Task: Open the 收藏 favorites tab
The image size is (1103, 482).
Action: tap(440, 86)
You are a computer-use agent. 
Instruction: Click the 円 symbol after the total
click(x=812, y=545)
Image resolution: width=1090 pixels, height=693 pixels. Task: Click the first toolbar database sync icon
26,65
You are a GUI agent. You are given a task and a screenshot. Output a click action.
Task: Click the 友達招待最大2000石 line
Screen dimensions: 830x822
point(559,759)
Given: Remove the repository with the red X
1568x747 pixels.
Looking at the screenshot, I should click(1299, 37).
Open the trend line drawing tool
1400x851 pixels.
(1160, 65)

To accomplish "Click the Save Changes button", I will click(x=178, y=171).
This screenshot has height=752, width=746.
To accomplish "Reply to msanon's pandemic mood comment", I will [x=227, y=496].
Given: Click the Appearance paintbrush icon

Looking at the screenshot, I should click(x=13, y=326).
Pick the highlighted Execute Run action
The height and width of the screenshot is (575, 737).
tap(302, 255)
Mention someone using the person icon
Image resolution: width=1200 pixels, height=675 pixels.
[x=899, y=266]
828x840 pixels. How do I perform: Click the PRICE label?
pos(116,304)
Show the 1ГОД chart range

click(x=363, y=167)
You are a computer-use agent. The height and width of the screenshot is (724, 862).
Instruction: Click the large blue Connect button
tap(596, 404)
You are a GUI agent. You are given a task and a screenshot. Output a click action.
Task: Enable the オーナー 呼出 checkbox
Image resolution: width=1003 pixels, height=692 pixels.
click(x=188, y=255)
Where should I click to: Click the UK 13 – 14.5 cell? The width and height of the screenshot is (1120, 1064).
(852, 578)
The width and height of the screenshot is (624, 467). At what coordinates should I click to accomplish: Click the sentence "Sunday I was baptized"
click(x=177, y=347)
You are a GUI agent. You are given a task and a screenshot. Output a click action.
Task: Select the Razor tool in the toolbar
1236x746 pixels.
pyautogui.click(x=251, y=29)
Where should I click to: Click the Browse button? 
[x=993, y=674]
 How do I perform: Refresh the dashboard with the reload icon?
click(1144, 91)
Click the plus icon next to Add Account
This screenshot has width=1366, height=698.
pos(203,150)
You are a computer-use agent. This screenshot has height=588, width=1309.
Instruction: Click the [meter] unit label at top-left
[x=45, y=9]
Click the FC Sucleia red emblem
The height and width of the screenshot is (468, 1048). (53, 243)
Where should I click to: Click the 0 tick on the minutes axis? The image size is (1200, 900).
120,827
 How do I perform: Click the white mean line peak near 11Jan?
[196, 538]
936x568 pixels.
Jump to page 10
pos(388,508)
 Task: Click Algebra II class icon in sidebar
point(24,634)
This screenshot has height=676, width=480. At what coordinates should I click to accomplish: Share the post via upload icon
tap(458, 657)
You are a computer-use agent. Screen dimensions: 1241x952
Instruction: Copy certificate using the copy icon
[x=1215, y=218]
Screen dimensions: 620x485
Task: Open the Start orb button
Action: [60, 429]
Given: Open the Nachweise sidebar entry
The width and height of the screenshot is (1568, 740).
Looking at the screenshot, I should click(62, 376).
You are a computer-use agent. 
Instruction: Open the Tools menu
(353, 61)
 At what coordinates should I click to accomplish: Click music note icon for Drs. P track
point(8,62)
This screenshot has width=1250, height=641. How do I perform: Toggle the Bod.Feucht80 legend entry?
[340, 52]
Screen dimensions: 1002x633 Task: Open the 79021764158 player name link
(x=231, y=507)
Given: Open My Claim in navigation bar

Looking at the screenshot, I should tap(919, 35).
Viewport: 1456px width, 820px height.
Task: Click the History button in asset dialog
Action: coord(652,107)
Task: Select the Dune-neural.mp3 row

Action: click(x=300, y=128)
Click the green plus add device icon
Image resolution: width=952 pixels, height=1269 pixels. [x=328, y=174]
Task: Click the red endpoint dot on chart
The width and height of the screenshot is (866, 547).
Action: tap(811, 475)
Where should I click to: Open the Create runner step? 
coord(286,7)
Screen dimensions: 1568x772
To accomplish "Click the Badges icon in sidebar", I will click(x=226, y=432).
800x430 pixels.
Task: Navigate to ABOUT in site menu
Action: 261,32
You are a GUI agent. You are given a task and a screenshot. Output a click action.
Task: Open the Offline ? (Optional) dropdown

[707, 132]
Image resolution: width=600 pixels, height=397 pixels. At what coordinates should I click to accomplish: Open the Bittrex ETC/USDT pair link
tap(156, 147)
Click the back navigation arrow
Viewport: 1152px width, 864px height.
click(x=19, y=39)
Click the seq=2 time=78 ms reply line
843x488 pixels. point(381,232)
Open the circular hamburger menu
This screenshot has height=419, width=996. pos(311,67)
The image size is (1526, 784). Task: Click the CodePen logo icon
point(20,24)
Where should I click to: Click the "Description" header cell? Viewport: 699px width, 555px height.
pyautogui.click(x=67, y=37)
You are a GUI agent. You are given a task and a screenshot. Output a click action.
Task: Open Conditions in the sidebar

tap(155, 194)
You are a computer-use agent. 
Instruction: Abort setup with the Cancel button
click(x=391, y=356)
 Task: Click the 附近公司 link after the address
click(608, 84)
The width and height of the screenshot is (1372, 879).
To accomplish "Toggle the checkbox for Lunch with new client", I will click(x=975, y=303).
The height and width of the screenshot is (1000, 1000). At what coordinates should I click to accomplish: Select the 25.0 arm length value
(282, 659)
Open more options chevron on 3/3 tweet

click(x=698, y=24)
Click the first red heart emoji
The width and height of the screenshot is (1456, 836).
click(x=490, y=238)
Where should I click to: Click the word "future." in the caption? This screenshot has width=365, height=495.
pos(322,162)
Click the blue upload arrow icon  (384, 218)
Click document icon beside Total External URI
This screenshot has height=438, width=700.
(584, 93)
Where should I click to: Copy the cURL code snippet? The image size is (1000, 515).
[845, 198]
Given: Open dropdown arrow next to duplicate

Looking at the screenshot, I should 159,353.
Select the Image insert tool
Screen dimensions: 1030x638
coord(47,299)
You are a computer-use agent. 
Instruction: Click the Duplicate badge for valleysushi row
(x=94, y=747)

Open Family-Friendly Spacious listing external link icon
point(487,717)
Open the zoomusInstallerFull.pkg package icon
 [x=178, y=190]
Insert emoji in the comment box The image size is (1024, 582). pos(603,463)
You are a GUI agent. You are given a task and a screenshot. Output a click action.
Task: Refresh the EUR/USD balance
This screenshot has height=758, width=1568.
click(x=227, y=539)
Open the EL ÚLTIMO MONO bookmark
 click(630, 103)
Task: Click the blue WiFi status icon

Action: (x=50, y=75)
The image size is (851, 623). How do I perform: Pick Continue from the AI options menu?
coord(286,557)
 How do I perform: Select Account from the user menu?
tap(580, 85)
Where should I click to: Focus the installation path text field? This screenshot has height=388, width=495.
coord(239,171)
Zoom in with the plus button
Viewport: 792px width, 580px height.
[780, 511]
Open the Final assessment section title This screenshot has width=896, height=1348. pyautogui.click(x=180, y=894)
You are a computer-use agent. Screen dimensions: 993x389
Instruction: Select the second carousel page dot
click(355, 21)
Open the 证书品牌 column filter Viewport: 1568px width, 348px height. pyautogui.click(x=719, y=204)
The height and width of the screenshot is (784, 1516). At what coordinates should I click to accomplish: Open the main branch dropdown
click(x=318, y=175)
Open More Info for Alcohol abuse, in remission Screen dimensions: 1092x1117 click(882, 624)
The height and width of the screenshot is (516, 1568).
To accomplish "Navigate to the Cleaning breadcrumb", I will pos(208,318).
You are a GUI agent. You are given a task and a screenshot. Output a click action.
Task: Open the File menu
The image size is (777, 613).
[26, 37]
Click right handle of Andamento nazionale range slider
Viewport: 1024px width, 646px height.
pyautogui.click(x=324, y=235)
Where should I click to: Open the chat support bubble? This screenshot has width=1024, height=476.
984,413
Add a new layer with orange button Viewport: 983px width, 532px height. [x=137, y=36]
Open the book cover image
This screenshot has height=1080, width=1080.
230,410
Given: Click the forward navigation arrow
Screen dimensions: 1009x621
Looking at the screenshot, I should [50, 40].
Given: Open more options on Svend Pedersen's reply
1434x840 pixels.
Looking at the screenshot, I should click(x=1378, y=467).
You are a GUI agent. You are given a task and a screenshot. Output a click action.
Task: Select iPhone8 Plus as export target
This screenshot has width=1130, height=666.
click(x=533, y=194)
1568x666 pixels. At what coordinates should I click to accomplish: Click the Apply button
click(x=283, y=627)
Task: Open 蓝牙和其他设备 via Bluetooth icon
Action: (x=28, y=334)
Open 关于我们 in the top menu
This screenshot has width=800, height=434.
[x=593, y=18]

**The task**
Each line of the entries where the string "emoji" occurs should be shown.

**Answer below**
Click the first red heart emoji
Insert emoji in the comment box The image size is (1024, 582). pos(603,463)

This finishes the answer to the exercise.